Once the data has been read, print it back in full, exactly.

***

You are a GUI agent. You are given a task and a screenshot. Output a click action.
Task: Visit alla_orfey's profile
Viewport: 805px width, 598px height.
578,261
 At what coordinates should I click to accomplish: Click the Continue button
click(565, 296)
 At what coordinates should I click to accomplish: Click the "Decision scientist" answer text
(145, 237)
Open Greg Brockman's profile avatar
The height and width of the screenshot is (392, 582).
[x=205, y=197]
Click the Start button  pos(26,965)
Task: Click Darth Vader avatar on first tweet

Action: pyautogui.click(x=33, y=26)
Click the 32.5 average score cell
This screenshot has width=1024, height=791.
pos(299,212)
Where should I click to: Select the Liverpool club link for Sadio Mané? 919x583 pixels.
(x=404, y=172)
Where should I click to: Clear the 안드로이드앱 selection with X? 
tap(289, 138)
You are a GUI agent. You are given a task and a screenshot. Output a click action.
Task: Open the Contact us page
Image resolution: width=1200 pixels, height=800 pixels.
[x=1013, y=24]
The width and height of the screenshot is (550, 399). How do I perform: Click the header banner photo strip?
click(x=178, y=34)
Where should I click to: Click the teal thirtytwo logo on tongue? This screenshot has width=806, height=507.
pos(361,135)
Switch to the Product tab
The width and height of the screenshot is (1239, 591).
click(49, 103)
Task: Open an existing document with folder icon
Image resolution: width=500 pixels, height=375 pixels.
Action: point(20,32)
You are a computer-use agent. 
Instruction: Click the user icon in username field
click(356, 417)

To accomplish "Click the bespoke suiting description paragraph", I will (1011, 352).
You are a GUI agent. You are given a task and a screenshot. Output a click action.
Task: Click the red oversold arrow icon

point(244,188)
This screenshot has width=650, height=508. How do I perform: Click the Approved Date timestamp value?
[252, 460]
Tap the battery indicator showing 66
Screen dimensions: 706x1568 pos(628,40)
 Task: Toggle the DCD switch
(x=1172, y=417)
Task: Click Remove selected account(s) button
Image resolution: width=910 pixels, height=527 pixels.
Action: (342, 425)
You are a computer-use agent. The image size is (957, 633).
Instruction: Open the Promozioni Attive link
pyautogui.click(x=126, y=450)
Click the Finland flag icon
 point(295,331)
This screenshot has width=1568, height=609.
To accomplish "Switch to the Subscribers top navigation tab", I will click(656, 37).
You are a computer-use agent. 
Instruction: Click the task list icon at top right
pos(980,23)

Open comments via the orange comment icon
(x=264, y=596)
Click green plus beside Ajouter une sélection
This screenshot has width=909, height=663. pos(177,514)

***

**Solution**
You are a GUI agent. You are given a task and a screenshot. Output a click action.
Task: Visit alla_orfey's profile
Viewport: 805px width, 598px height.
578,261
 At what coordinates should I click to accomplish: Click the Continue button
click(565, 296)
 At what coordinates should I click to accomplish: Click the "Decision scientist" answer text
(145, 237)
Open Greg Brockman's profile avatar
The height and width of the screenshot is (392, 582).
[x=205, y=197]
Click the Start button  pos(26,965)
Task: Click Darth Vader avatar on first tweet

Action: pyautogui.click(x=33, y=26)
Click the 32.5 average score cell
This screenshot has width=1024, height=791.
pos(299,212)
Where should I click to: Select the Liverpool club link for Sadio Mané? 919x583 pixels.
(x=404, y=172)
Where should I click to: Clear the 안드로이드앱 selection with X? 
tap(289, 138)
You are a GUI agent. You are given a task and a screenshot. Output a click action.
Task: Open the Contact us page
Image resolution: width=1200 pixels, height=800 pixels.
[x=1013, y=24]
The width and height of the screenshot is (550, 399). How do I perform: Click the header banner photo strip?
click(x=178, y=34)
Where should I click to: Click the teal thirtytwo logo on tongue? This screenshot has width=806, height=507.
pos(361,135)
Switch to the Product tab
The width and height of the screenshot is (1239, 591).
click(49, 103)
Task: Open an existing document with folder icon
Image resolution: width=500 pixels, height=375 pixels.
Action: point(20,32)
You are a computer-use agent. 
Instruction: Click the user icon in username field
click(356, 417)

To accomplish "Click the bespoke suiting description paragraph", I will (1011, 352).
You are a GUI agent. You are given a task and a screenshot. Output a click action.
Task: Click the red oversold arrow icon

point(244,188)
This screenshot has width=650, height=508. How do I perform: Click the Approved Date timestamp value?
[252, 460]
Tap the battery indicator showing 66
Screen dimensions: 706x1568 pos(628,40)
 Task: Toggle the DCD switch
(x=1172, y=417)
Task: Click Remove selected account(s) button
Image resolution: width=910 pixels, height=527 pixels.
Action: (342, 425)
You are a computer-use agent. The image size is (957, 633).
Instruction: Open the Promozioni Attive link
pyautogui.click(x=126, y=450)
Click the Finland flag icon
 point(295,331)
This screenshot has width=1568, height=609.
To accomplish "Switch to the Subscribers top navigation tab", I will click(656, 37).
You are a computer-use agent. 
Instruction: Click the task list icon at top right
pos(980,23)

Open comments via the orange comment icon
(x=264, y=596)
Click green plus beside Ajouter une sélection
This screenshot has width=909, height=663. pos(177,514)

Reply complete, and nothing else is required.